Doch nun tut sich etwas. Eine neue soziale Bewegung nimmt das Land im Sturm ein: die Wetterbewegung. Ihre Hauptforderung: Die Bürger sollen das Wetter nicht mehr einfach hinnehmen, sondern demokratisch selbst gestalten. Schließlich gebe es Alternativen zum herrschenden Wetter-Regime. Dazu verweist Pfarrer Bremse, einer der Organisatoren der Sonntagsdemos in Regensburg, auf die Vergangenheit. "Sogar beim Kaiser gab es Kaiserwetter. Wir sind heute gesellschaftlich viel weiter. Und da soll das etwa nicht gehen?" 
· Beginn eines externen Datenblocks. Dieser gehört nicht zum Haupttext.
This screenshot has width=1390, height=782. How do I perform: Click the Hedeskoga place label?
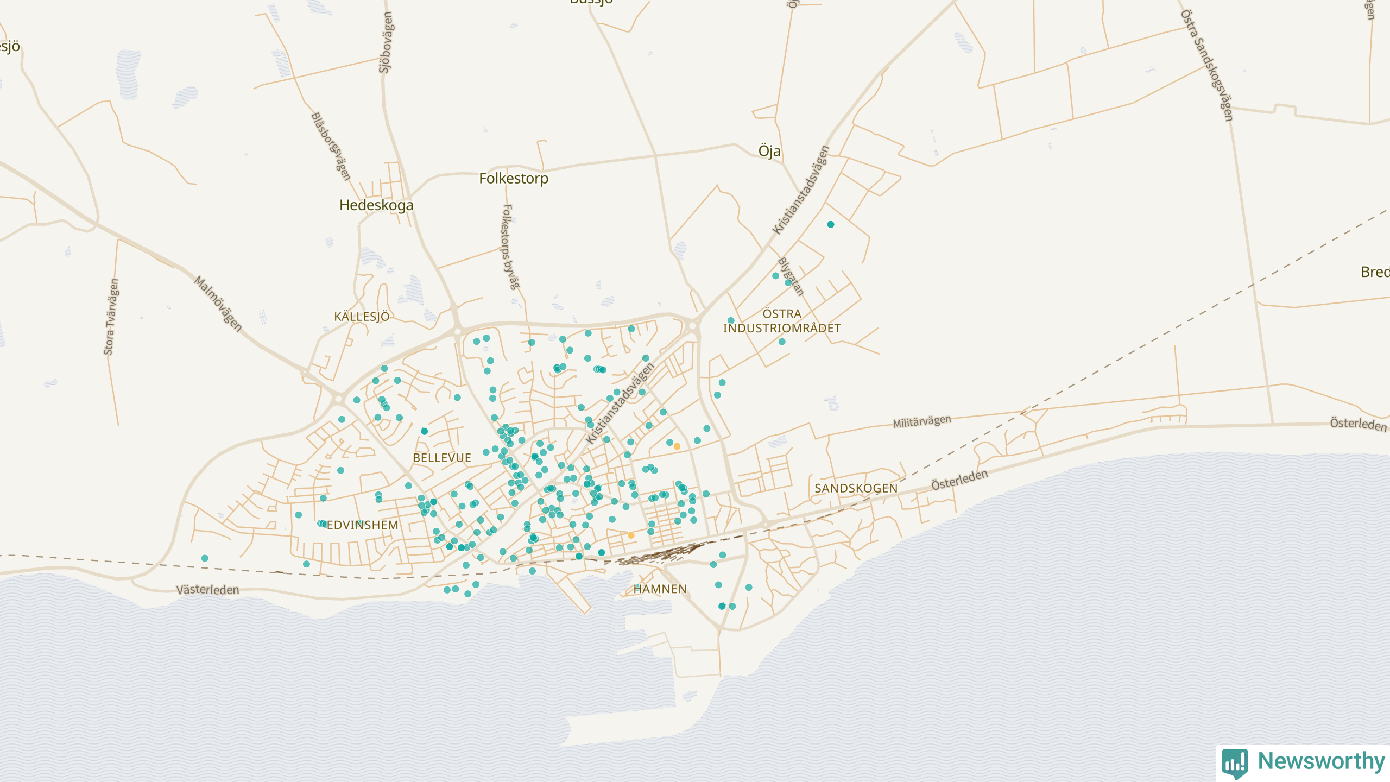pos(376,205)
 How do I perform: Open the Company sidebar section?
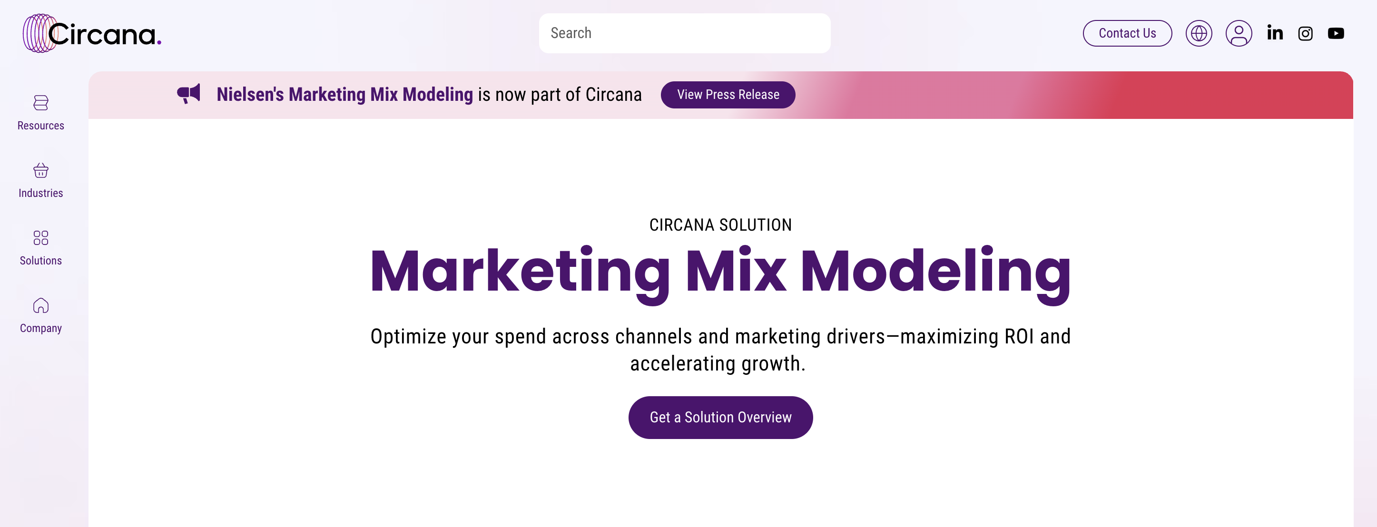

Er steht mit seiner Meinung nicht alleine, denn mittlerweile haben sich Millionen den Protesten angeschlossen, die im Großen und Ganzen friedlich verlaufen. Es gibt allerdings Ausnahmen wie die Zerstörung von Wetterhäuschen durch radikale Antimeteorologen, von denen sich die Wetterbewegung aber bei allem Wohlwollen auf das entschiedenste distanziert: "Wir sind keine Wetterfeinde, wir sind Wetterskeptiker. Unser Ziel ist ein anderes Wetter. Die Gewalt haben nicht die zu verantworten, die das als einzige Möglichkeit sehen, ihre Ohnmacht auszudrücken, sondern die, die den berechtigten Forderungen nicht schnell genug nachkommen."
 

Für Kanzler Schröder ist die Wetterbewegung zu einem ernsten Problem geworden. Hatte er sich noch bei den letzten Wahlen im Protest gegen die vom Wetter angerichteten Überschwemmungen gesonnt, so hat der Wind nun gedreht. Selbst seine Ankündigung, bald wieder eine Schön-Wetter-Politik zu machen, ja sogar DGB-Chef Sommer zum Bundeswetterbeauftragten zu ernennen, wurden von der Wetterbewegung kritisch kommentiert. Besonders übel wird vielen heute Regierenden dabei angekreidet, daß sie noch 1968 unter der Parole "alle reden vom Wetter, wir nicht" angetreten sind. 


Selbstverständlich versuchen auch extreme Parteien die neue Volksbewegung für sich zu vereinnahmen. So verweist die PDS darauf, daß Regen bislang unter dem Kapitalismus vorgekommen ist und eine Lösung des Problems deshalb erst von einer umfassenden gesellschaftlichen Umgestaltung zu erwarten sei. Wesentlich populistischer hier die NPD, die Ressentiments gegen ausländische Wolken schürt. Diese kämen völlig ungehindert über die Grenzen und zerstörten "unser deutsches Wetter".
 

Aber die Wut im Volk ist trotzdem echt und ehrlich. Und so ist es nur eine Frage der Zeit, bis die Politik hier aktiv werden muß. Um genügend Druck von der Basis für gutes Wetter aufzubauen, sollen die Sonntagsdemos deshalb vorerst weitergehen und sogar ausgebaut werden. Wie die Organisatoren ankündigen, läuft alles auf einen "heißen Herbst" hinaus. Als unvoreingenommener Journalist kann man da nur zu massenhafter Teilnahme aufrufen.